Année polaire 2007/2009

Les pôles, témoins et acteurs du changement climatique - 2 -

14 septembre 2007, par Sophie Périabe

La programmation de cette quatrième année polaire trouve un écho retentissant à un moment particulièrement critique de l’histoire de la Terre, notamment en raison de l’émergence du réchauffement planétaire. Toutes les disciplines scientifiques et humaines sont concernées par cette problématique.
Les habitants des régions arctiques sont associés à la tenue d’une “Conférence Circumpolaire inuit” dans la mesure où les populations réparties entre l’Alaska, le Canada, le Groenland, la Scandinavie et la Russie sont les premières victimes du changement climatique, dont les effets sont démultipliés au-delà du cercle polaire.
Pour la première fois, une année polaire internationale va ainsi s’attacher à mieux comprendre des spécificités sociales et humaines. Qu’il s’agisse de changement climatique ou de conservation de la biodiversité, les milieux polaires sont des lieux de recherche exceptionnels. C’est aux pôles que se trouvent les archives de notre planète : leur devenir anticipe les évolutions du reste de la planète.

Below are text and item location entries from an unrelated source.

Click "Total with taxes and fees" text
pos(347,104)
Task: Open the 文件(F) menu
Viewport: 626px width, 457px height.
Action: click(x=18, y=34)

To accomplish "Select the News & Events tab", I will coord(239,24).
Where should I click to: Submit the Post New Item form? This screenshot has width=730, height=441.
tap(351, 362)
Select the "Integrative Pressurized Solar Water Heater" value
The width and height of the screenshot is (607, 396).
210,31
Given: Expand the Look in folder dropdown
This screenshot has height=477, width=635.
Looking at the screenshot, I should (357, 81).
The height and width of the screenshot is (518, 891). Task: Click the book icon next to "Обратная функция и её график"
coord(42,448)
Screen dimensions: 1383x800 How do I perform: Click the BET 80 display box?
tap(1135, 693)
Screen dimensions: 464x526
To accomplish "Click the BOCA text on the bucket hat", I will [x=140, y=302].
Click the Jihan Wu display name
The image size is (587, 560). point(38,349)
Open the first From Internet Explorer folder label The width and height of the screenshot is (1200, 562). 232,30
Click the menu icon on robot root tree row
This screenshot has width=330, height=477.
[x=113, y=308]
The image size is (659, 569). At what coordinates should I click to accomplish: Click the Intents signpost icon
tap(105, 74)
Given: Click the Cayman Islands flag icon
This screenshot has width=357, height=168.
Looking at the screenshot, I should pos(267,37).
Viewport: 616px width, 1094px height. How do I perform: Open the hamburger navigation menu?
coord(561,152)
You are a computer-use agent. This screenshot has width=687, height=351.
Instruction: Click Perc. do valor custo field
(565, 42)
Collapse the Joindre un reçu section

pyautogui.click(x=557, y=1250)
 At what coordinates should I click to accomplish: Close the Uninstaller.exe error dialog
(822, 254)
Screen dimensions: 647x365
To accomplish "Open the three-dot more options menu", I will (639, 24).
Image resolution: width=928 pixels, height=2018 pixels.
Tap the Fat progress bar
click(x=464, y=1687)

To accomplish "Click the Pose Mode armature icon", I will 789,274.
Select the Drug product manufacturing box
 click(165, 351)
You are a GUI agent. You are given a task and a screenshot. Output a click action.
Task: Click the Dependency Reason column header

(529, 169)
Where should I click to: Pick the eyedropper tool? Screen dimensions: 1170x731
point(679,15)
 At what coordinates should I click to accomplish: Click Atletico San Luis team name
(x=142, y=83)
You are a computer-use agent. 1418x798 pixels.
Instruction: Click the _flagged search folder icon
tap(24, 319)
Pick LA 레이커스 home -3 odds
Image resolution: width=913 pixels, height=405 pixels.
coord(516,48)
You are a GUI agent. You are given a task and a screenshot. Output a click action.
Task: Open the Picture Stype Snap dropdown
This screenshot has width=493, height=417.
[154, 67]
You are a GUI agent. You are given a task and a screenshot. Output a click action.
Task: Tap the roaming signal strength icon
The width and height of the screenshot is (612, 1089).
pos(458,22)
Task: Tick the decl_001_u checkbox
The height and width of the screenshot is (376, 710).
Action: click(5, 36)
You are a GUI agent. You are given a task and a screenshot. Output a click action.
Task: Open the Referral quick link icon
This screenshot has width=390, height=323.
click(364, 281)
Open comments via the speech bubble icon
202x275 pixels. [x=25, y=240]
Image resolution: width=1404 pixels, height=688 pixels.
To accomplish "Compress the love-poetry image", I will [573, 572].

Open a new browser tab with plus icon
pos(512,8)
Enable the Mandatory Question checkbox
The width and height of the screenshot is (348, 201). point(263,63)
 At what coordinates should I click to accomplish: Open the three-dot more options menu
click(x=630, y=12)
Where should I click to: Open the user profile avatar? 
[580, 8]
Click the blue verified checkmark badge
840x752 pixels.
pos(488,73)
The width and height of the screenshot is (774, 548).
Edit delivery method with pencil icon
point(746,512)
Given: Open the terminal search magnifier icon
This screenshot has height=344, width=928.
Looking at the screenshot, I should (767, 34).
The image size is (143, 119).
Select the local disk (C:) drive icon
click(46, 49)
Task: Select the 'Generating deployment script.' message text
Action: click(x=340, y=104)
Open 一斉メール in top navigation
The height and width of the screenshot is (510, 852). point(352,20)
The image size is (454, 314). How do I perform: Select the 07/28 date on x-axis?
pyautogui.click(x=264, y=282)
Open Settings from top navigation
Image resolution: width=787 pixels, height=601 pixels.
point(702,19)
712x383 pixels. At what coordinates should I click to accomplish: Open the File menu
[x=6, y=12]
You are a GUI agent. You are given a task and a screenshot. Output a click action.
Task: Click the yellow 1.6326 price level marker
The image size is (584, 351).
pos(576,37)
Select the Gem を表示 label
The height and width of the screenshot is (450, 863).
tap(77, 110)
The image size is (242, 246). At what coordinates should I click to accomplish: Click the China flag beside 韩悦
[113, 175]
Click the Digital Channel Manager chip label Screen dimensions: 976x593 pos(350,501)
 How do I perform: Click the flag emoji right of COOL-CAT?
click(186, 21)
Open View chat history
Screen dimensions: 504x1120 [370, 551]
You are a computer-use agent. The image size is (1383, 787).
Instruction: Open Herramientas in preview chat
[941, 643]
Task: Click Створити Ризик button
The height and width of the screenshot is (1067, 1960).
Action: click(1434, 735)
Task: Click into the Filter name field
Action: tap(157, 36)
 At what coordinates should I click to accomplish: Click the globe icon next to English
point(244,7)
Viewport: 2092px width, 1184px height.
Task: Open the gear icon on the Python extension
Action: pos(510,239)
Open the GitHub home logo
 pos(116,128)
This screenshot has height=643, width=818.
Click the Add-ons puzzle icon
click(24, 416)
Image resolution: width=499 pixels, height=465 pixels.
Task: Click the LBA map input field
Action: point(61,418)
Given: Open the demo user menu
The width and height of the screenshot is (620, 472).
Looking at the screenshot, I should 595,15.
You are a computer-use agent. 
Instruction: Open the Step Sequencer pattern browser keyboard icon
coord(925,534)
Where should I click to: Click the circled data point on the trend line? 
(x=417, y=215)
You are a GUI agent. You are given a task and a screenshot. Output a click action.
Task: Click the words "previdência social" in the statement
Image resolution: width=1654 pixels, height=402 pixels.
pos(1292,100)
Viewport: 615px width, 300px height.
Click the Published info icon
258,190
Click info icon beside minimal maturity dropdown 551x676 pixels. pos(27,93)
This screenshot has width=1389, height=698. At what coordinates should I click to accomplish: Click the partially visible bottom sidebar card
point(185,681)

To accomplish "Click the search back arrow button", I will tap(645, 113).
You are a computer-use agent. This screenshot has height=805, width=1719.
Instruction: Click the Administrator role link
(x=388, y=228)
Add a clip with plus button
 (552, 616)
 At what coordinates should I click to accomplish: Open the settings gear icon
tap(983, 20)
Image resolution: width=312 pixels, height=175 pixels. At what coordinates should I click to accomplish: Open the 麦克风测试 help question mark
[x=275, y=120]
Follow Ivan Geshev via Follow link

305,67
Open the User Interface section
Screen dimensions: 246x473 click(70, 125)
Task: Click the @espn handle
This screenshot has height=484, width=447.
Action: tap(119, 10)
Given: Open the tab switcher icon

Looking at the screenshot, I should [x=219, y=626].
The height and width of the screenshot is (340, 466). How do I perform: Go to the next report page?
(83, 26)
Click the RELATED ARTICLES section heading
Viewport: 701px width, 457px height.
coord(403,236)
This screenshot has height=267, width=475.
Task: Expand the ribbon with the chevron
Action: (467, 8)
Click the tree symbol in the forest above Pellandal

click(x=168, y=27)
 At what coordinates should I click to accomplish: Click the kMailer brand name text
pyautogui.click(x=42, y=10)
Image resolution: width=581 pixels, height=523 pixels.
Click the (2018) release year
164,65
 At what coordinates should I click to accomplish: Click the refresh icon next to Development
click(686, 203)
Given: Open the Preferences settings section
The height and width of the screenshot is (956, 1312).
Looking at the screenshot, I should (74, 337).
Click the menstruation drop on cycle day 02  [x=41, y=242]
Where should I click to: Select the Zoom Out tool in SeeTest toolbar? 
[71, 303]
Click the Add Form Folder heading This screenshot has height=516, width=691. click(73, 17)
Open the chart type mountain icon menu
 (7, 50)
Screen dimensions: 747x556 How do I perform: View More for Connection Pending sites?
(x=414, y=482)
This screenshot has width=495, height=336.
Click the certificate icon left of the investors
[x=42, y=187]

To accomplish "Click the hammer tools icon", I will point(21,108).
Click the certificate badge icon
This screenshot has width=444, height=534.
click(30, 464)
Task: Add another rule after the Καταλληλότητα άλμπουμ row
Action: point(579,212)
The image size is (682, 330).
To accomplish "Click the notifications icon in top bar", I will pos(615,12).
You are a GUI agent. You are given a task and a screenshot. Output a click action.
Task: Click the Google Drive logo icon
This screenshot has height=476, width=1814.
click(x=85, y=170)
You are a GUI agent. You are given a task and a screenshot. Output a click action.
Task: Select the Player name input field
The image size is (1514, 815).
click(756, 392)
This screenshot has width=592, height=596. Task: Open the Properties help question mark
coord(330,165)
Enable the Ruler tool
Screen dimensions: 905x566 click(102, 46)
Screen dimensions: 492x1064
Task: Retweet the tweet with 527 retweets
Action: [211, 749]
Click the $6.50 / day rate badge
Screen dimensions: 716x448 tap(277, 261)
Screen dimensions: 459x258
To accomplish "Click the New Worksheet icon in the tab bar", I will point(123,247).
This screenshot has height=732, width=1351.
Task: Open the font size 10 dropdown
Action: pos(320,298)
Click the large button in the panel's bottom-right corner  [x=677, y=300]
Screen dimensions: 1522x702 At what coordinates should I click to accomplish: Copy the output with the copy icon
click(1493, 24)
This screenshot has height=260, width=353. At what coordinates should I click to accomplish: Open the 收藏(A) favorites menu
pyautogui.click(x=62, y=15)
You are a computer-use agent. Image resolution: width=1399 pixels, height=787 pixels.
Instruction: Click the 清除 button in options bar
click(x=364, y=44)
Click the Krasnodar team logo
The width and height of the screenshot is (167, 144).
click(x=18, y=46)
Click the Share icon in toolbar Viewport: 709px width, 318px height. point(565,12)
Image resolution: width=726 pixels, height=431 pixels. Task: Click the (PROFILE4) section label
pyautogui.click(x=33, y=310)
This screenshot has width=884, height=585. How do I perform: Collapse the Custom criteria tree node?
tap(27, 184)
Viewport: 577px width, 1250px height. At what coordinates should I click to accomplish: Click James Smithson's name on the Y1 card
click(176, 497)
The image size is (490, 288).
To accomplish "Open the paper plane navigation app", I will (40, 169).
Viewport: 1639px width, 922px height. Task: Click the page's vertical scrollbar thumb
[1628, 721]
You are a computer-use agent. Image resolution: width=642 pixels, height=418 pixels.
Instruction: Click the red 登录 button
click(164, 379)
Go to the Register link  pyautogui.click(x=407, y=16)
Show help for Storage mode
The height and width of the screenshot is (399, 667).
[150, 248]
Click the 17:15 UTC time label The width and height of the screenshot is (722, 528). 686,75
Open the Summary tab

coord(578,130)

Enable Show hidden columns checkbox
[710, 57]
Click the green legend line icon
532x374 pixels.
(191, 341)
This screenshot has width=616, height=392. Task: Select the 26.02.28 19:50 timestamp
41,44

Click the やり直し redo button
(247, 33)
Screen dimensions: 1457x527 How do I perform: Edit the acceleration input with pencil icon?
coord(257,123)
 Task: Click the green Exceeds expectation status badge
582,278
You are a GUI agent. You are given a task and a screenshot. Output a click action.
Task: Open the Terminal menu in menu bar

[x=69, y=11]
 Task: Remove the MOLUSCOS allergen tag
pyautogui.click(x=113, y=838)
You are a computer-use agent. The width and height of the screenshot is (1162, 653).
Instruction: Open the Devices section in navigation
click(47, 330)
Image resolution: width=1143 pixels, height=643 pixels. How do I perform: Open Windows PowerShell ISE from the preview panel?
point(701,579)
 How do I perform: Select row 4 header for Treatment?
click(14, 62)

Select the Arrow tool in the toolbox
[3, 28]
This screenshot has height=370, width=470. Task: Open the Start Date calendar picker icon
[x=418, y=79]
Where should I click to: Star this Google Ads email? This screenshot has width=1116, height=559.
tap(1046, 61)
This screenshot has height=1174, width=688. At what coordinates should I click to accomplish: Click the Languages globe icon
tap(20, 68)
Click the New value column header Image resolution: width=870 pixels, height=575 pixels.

Catherine Brechignac, Présidente du Centre National de la Recherche Scientifique (CNRS), a énuméré lors de l’ouverture officielle de l’année polaire, en France, les 6 thèmes retenus pour 2007/2009 :

- les pôles eux-mêmes ;

- la pertinence et la compréhension des données, qui impliquent une coopération mondiale ;

- les relations entre les pôles et le reste de la planète ;

- la biodiversité ;

- les observatoires, qui permettent de progresser dans l’accumulation des données ;

- les sciences humaines et sociales, c’est-à-dire la vie des populations dans les régions polaires.
Et comme le soulignait également Joëlle Robert-Lamblin, anthropologue au CNRS, « pour la première fois, une année polaire internationale inscrit les aspects humains (questions socio-économiques, culturelles et politiques) à son programme de recherches ».
Avec quelque 140.000 représentants, les Inuits et les Yupiks se répartissent entre 4 Etats : le Danemark (pour le Groenland), le Canada, les Etats-Unis (pour l’Alaska) et la Russie.
Les Aléoutes, qui appartiennent à la même famille linguistique, comptent environ 12.500 individus. Pour l’essentiel, ils sont implantés en Alaska, mais quelques-uns se trouvent en Sibérie. À cela s’ajoutent les Amérindiens d’Alaska et du Nord canadien, les Sâmes ou Lapons d’Europe du Nord et les “petits” peuples du Nord de la Russie, soit une vingtaine d’ethnies, qui totalisent environ 187.000 représentants. Au total, ce sont à peu près 500.000 individus qui sont menacés.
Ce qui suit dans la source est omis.